Ultimately, it comes back to an issue of harmonisation. If a trial is multiregional and uses a common protocol, FDA’s primary concerns revolve around whether the procedures, diagnoses and treatments used throughout the process are similar to those that would be employed in the US. Nevertheless, there are signs that FDA is becoming more open to the possibility of MRCTs playing a greater role in clinical trials. In September, the agency published a new ICH guideline, known as ICH E17, for public consultation concerning the validity of multiregional clinical trials (MRCTs). As per ICH rules, once a guideline is agreed within the organisation, it is submitted to each of its five members for ratification before it can become what is known as an ‘internationally harmonised document’.
Perfect harmony
The intention behind the new guideline is straightforward: harmonisation of the rules that govern MRCTs present a clear opportunity to cut down on the regulatory contradictions that present bureaucratic obstacles to the adoption of workable drug remedies across national borders. Furthermore, according to ICH guidance, “MRCTs can facilitate simultaneous global drug development by reducing the number of clinical trials that need to be conducted separately in each region, thereby avoiding the ethical issue of unnecessary duplication of studies.”

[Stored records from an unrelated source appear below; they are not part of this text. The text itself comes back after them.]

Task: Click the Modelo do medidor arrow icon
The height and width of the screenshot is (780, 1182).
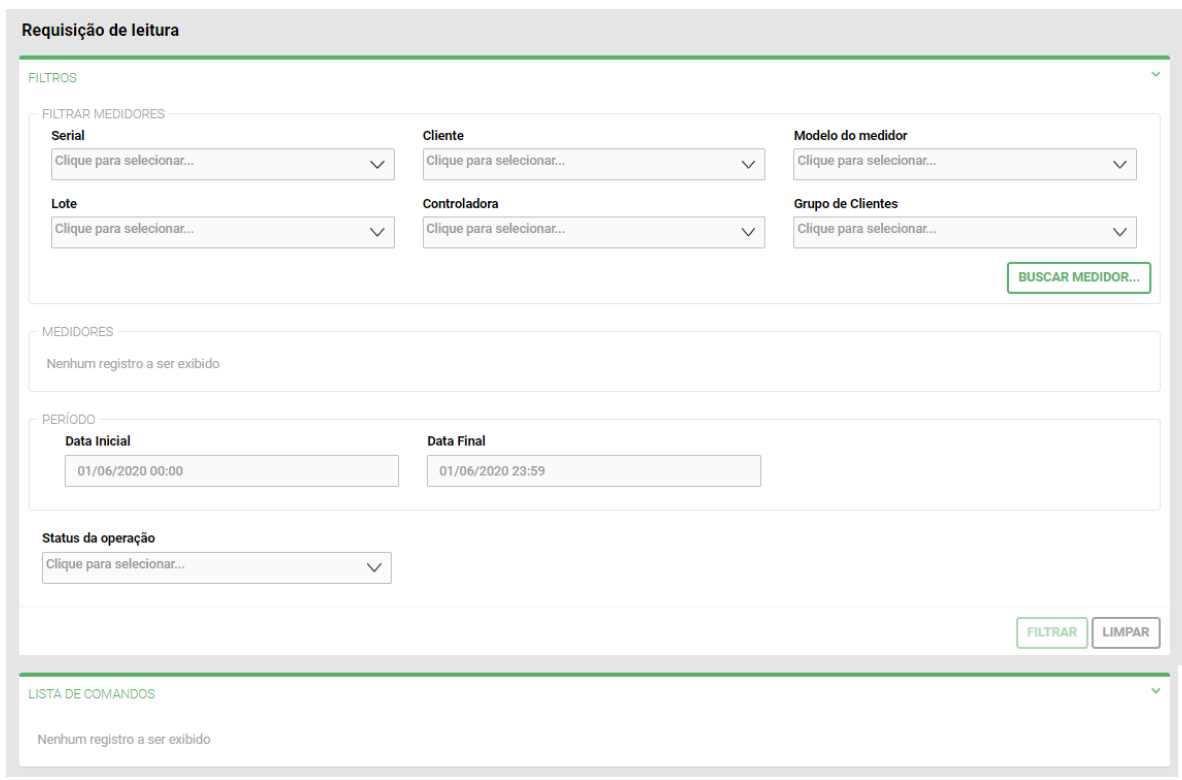Action: tap(1119, 165)
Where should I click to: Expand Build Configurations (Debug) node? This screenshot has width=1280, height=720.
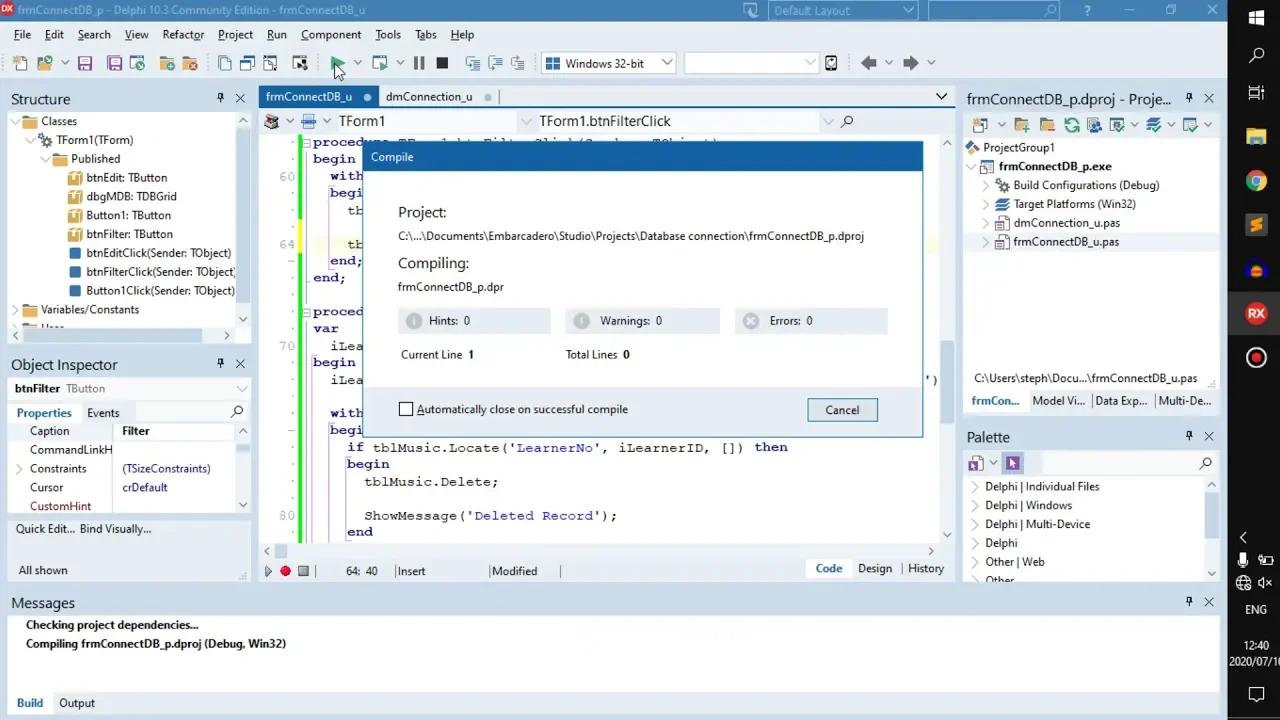(x=985, y=185)
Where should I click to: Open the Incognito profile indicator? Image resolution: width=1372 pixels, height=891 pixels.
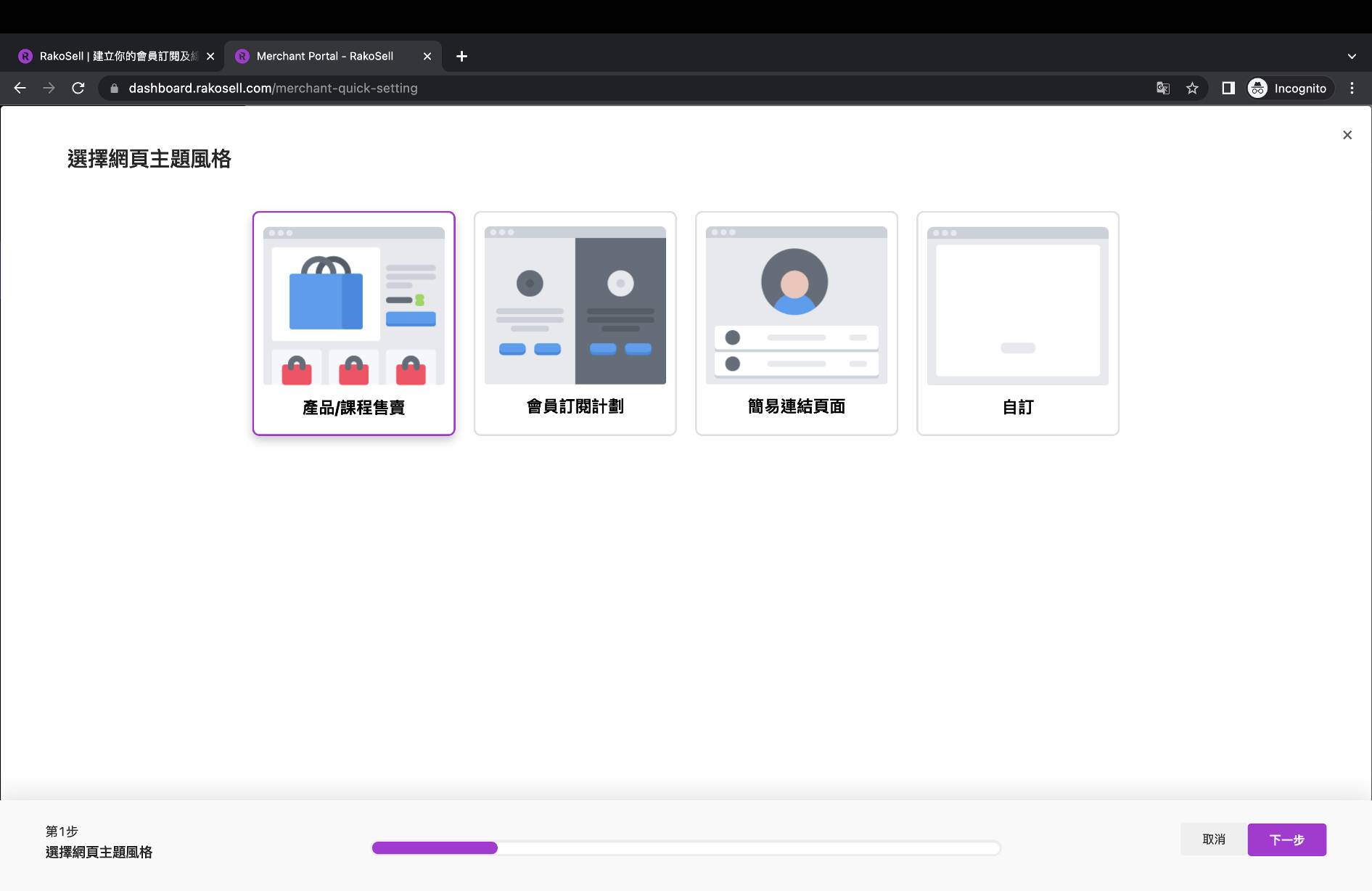pyautogui.click(x=1289, y=88)
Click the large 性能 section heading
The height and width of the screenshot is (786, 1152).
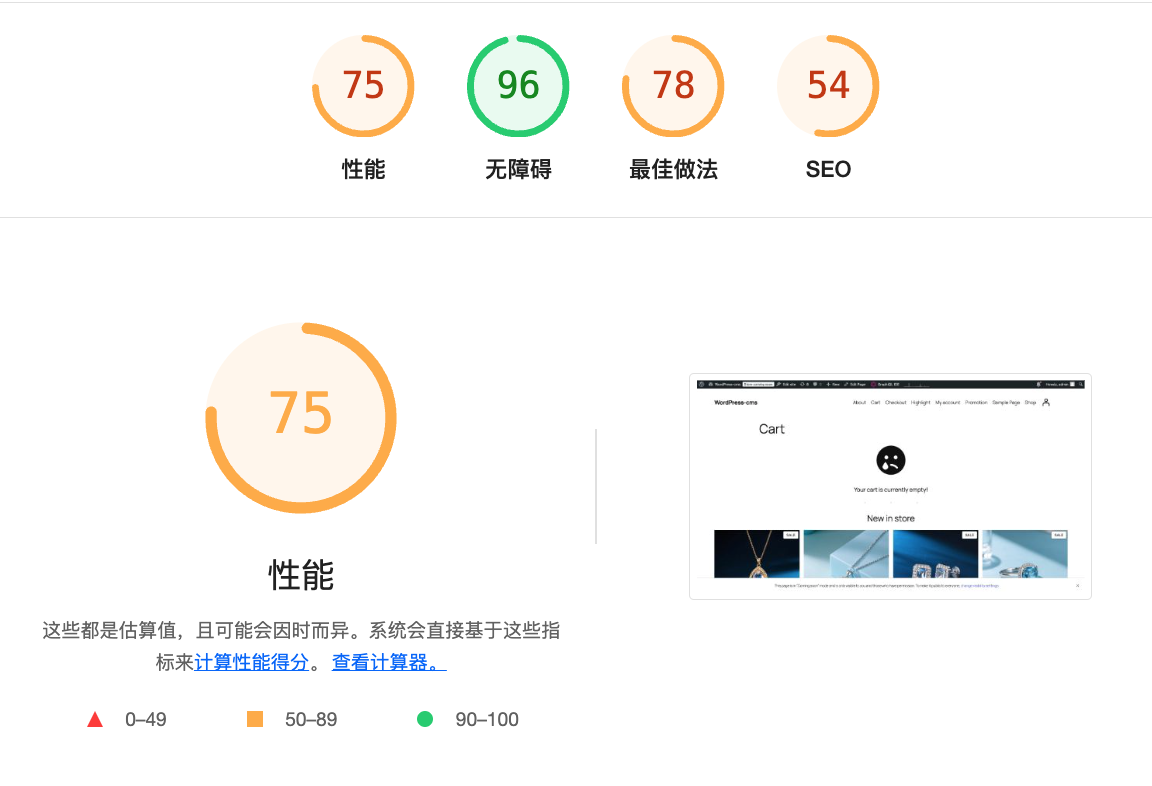(x=301, y=576)
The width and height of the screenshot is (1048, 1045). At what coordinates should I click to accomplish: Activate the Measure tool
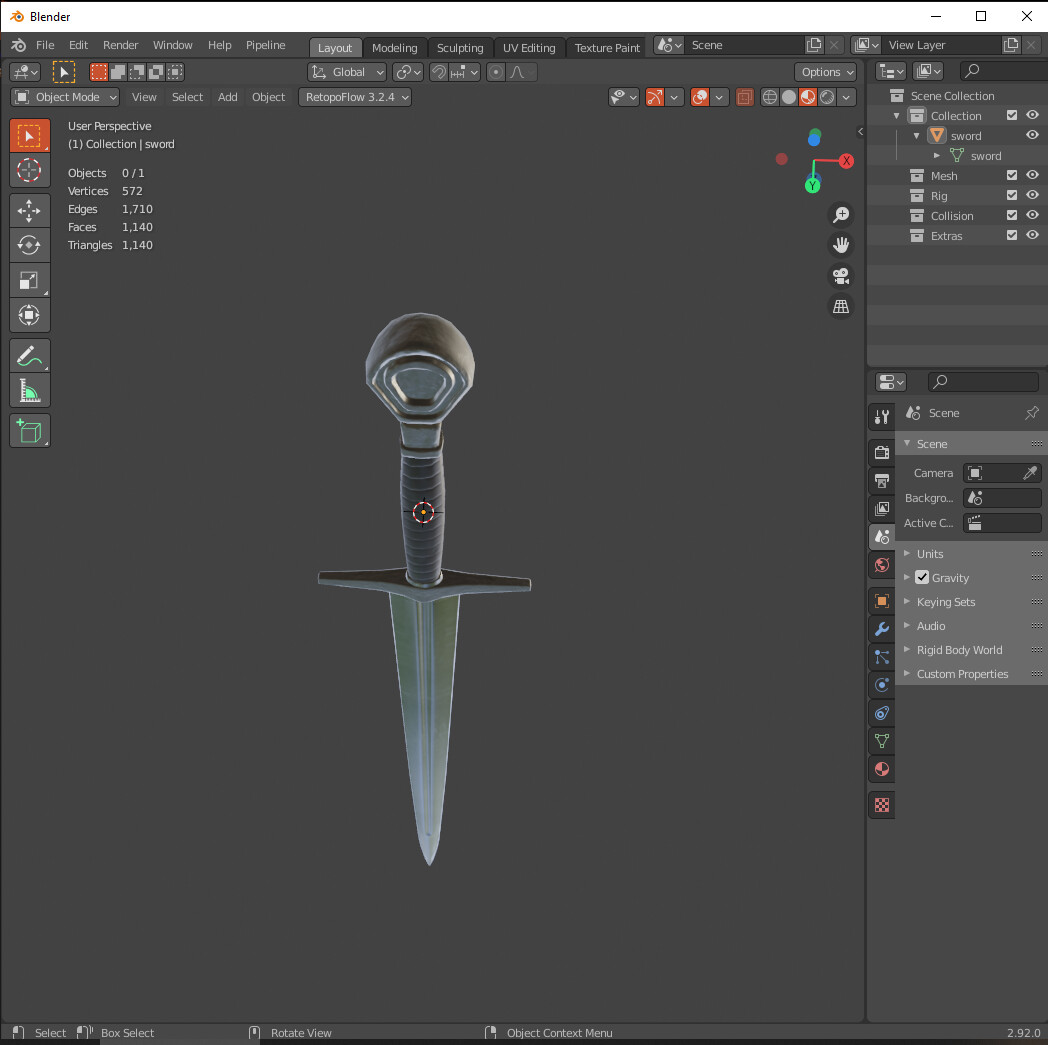coord(30,390)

There are, of course, challenges associated with conducting MRCTs. In 2009, the European Medicines Agency (EMEA) published its own evaluation of extrinsic and intrinsic factors that could affect the way in which clinical trials data from multiple national jurisdictions is extrapolated. Ultimately, as Shenoy put it, “EMEA opined that… more clinical trials are performed in new regions in which social and cultural aspects may be different in comparison with the EU population.” In 2013, FDA published its assessment of the value of data acquired abroad in support of clinical drug applications within the US.
In essence, the agency recommended considering the heterogeneity of treatment effect across regions when designing MRCTs, concluding that the quality of the trial itself largely depended on an investigational plan with clearly defined objectives that foresaw likely errors in the organisation and execution of the study.
Ultimately, current attitudes have been heavily shaped by the way in which the advantages of MRCTs are compared with the prevalence of specific diseases or conditions across national borders. Neither, after all, are equal-opportunity affairs; certain national populations have a better time in dealing with certain conditions, and that’s usually down to the composition of local diets and environmental factors. Gout is a prime example in this respect: it would be misguided to base a MRCT across European and Asian populations, since incidences of the condition among the latter are relatively low, thanks to the lack of purines found within diets built around rice and vegetables. European diets, meanwhile, contain greater quantities of meat and seafood, both of which are heavily associated with hyperuricemia.
The obvious conclusion to draw from examples like these would be that the full globalisation of clinical trials may be, at the present time, an impossible goal to reach for. Nevertheless, the increasing prevalence and relevance of MRCTs has shown that the old model of restricting studies within single national jurisdictions can, in fact, be one option among many in pharmaceutical research. If – as is likely – designers of clinical trials are circumspect in the placement of MRCTs, it isn’t too much to consider drugs like Zurampic becoming a familiar sight on the shelves of pharmacies worldwide.